**DIRECTIONS FOR THIS TASK**
Retype the full set of records. Keep every character identical.

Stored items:

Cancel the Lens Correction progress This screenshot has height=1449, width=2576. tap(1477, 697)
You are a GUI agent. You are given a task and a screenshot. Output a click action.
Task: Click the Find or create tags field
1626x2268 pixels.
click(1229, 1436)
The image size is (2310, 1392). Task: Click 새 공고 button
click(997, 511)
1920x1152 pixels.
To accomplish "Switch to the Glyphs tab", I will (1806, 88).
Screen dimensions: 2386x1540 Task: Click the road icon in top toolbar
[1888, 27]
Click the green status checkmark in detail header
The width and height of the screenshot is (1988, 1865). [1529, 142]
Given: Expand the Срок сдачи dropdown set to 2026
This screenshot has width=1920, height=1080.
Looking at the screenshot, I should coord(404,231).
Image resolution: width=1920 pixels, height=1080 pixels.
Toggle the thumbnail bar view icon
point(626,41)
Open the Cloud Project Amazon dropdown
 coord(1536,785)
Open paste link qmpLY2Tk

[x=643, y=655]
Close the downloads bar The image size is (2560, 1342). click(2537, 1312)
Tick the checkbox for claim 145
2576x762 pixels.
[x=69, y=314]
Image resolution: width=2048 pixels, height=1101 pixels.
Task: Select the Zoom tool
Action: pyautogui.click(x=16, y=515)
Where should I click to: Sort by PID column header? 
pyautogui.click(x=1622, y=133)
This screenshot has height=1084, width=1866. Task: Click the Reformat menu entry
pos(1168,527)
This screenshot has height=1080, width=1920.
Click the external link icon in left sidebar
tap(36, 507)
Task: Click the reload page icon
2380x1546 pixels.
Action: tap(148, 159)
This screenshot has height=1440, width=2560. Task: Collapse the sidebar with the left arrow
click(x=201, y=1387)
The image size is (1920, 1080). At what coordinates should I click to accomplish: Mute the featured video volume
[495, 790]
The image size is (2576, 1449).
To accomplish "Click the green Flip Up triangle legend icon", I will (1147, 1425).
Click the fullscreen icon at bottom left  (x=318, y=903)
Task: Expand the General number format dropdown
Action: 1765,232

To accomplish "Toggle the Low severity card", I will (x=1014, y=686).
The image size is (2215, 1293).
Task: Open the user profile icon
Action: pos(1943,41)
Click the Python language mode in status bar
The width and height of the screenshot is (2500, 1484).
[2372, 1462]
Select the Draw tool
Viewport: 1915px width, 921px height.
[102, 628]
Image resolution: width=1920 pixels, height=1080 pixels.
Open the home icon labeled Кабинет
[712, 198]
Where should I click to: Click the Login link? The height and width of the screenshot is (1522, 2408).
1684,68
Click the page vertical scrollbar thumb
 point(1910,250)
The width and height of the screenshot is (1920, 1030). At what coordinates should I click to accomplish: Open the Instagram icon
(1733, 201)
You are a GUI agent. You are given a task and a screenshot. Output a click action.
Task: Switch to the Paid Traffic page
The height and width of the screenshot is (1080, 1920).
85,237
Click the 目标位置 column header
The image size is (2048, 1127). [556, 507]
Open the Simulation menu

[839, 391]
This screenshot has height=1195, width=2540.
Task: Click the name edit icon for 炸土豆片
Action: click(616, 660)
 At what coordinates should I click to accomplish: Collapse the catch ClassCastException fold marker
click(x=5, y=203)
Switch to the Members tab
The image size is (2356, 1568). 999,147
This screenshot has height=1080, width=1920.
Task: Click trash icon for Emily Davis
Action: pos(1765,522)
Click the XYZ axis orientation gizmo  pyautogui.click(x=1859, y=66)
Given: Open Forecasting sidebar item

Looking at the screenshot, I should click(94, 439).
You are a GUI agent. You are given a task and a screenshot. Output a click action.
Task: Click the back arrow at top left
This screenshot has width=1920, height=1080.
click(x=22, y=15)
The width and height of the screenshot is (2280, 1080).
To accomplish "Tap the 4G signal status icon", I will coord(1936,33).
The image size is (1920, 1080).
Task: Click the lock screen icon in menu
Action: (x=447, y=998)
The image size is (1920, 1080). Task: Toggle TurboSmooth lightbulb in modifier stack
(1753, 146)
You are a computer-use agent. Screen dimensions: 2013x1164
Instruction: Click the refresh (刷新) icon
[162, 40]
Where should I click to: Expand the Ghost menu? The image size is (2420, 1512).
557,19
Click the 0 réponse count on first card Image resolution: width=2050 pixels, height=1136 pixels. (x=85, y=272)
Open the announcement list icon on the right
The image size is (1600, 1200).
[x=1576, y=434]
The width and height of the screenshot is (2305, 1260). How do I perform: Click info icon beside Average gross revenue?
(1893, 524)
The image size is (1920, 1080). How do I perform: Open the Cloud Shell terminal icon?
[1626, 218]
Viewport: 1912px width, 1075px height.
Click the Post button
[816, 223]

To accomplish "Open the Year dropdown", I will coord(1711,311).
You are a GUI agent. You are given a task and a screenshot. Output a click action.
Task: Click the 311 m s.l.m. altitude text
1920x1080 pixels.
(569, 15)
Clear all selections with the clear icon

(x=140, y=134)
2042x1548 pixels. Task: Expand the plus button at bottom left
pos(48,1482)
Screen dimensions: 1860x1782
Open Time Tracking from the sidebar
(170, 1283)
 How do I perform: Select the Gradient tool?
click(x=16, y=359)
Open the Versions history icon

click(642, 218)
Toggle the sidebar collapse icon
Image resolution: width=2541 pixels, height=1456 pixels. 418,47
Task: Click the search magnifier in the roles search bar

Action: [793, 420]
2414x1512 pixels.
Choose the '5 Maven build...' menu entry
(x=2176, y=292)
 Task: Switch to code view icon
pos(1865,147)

**EXERCISE RESULT**
Cancel the Lens Correction progress This screenshot has height=1449, width=2576. tap(1477, 697)
You are a GUI agent. You are given a task and a screenshot. Output a click action.
Task: Click the Find or create tags field
1626x2268 pixels.
click(1229, 1436)
The image size is (2310, 1392). Task: Click 새 공고 button
click(997, 511)
1920x1152 pixels.
To accomplish "Switch to the Glyphs tab", I will (1806, 88).
Screen dimensions: 2386x1540 Task: Click the road icon in top toolbar
[1888, 27]
Click the green status checkmark in detail header
The width and height of the screenshot is (1988, 1865). [1529, 142]
Given: Expand the Срок сдачи dropdown set to 2026
This screenshot has width=1920, height=1080.
Looking at the screenshot, I should coord(404,231).
Image resolution: width=1920 pixels, height=1080 pixels.
Toggle the thumbnail bar view icon
point(626,41)
Open the Cloud Project Amazon dropdown
 coord(1536,785)
Open paste link qmpLY2Tk

[x=643, y=655]
Close the downloads bar The image size is (2560, 1342). click(2537, 1312)
Tick the checkbox for claim 145
2576x762 pixels.
[x=69, y=314]
Image resolution: width=2048 pixels, height=1101 pixels.
Task: Select the Zoom tool
Action: pyautogui.click(x=16, y=515)
Where should I click to: Sort by PID column header? 
pyautogui.click(x=1622, y=133)
This screenshot has height=1084, width=1866. Task: Click the Reformat menu entry
pos(1168,527)
This screenshot has height=1080, width=1920.
Click the external link icon in left sidebar
tap(36, 507)
Task: Click the reload page icon
2380x1546 pixels.
Action: tap(148, 159)
This screenshot has height=1440, width=2560. Task: Collapse the sidebar with the left arrow
click(x=201, y=1387)
The image size is (1920, 1080). At what coordinates should I click to accomplish: Mute the featured video volume
[495, 790]
The image size is (2576, 1449).
To accomplish "Click the green Flip Up triangle legend icon", I will (1147, 1425).
Click the fullscreen icon at bottom left  (x=318, y=903)
Task: Expand the General number format dropdown
Action: 1765,232

To accomplish "Toggle the Low severity card", I will (x=1014, y=686).
The image size is (2215, 1293).
Task: Open the user profile icon
Action: pos(1943,41)
Click the Python language mode in status bar
The width and height of the screenshot is (2500, 1484).
[2372, 1462]
Select the Draw tool
Viewport: 1915px width, 921px height.
[102, 628]
Image resolution: width=1920 pixels, height=1080 pixels.
Open the home icon labeled Кабинет
[712, 198]
Where should I click to: Click the Login link? The height and width of the screenshot is (1522, 2408).
1684,68
Click the page vertical scrollbar thumb
 point(1910,250)
The width and height of the screenshot is (1920, 1030). At what coordinates should I click to accomplish: Open the Instagram icon
(1733, 201)
You are a GUI agent. You are given a task and a screenshot. Output a click action.
Task: Switch to the Paid Traffic page
The height and width of the screenshot is (1080, 1920).
85,237
Click the 目标位置 column header
The image size is (2048, 1127). [556, 507]
Open the Simulation menu

[839, 391]
This screenshot has height=1195, width=2540.
Task: Click the name edit icon for 炸土豆片
Action: click(616, 660)
 At what coordinates should I click to accomplish: Collapse the catch ClassCastException fold marker
click(x=5, y=203)
Switch to the Members tab
The image size is (2356, 1568). 999,147
This screenshot has height=1080, width=1920.
Task: Click trash icon for Emily Davis
Action: pos(1765,522)
Click the XYZ axis orientation gizmo  pyautogui.click(x=1859, y=66)
Given: Open Forecasting sidebar item

Looking at the screenshot, I should click(94, 439).
You are a GUI agent. You are given a task and a screenshot. Output a click action.
Task: Click the back arrow at top left
This screenshot has width=1920, height=1080.
click(x=22, y=15)
The width and height of the screenshot is (2280, 1080).
To accomplish "Tap the 4G signal status icon", I will coord(1936,33).
The image size is (1920, 1080).
Task: Click the lock screen icon in menu
Action: (x=447, y=998)
The image size is (1920, 1080). Task: Toggle TurboSmooth lightbulb in modifier stack
(1753, 146)
You are a computer-use agent. Screen dimensions: 2013x1164
Instruction: Click the refresh (刷新) icon
[162, 40]
Where should I click to: Expand the Ghost menu? The image size is (2420, 1512).
557,19
Click the 0 réponse count on first card Image resolution: width=2050 pixels, height=1136 pixels. (x=85, y=272)
Open the announcement list icon on the right
The image size is (1600, 1200).
[x=1576, y=434]
The width and height of the screenshot is (2305, 1260). How do I perform: Click info icon beside Average gross revenue?
(1893, 524)
The image size is (1920, 1080). How do I perform: Open the Cloud Shell terminal icon?
[1626, 218]
Viewport: 1912px width, 1075px height.
Click the Post button
[816, 223]

To accomplish "Open the Year dropdown", I will coord(1711,311).
You are a GUI agent. You are given a task and a screenshot. Output a click action.
Task: Click the 311 m s.l.m. altitude text
1920x1080 pixels.
(569, 15)
Clear all selections with the clear icon

(x=140, y=134)
2042x1548 pixels. Task: Expand the plus button at bottom left
pos(48,1482)
Screen dimensions: 1860x1782
Open Time Tracking from the sidebar
(170, 1283)
 How do I perform: Select the Gradient tool?
click(x=16, y=359)
Open the Versions history icon

click(642, 218)
Toggle the sidebar collapse icon
Image resolution: width=2541 pixels, height=1456 pixels. 418,47
Task: Click the search magnifier in the roles search bar

Action: [793, 420]
2414x1512 pixels.
Choose the '5 Maven build...' menu entry
(x=2176, y=292)
 Task: Switch to code view icon
pos(1865,147)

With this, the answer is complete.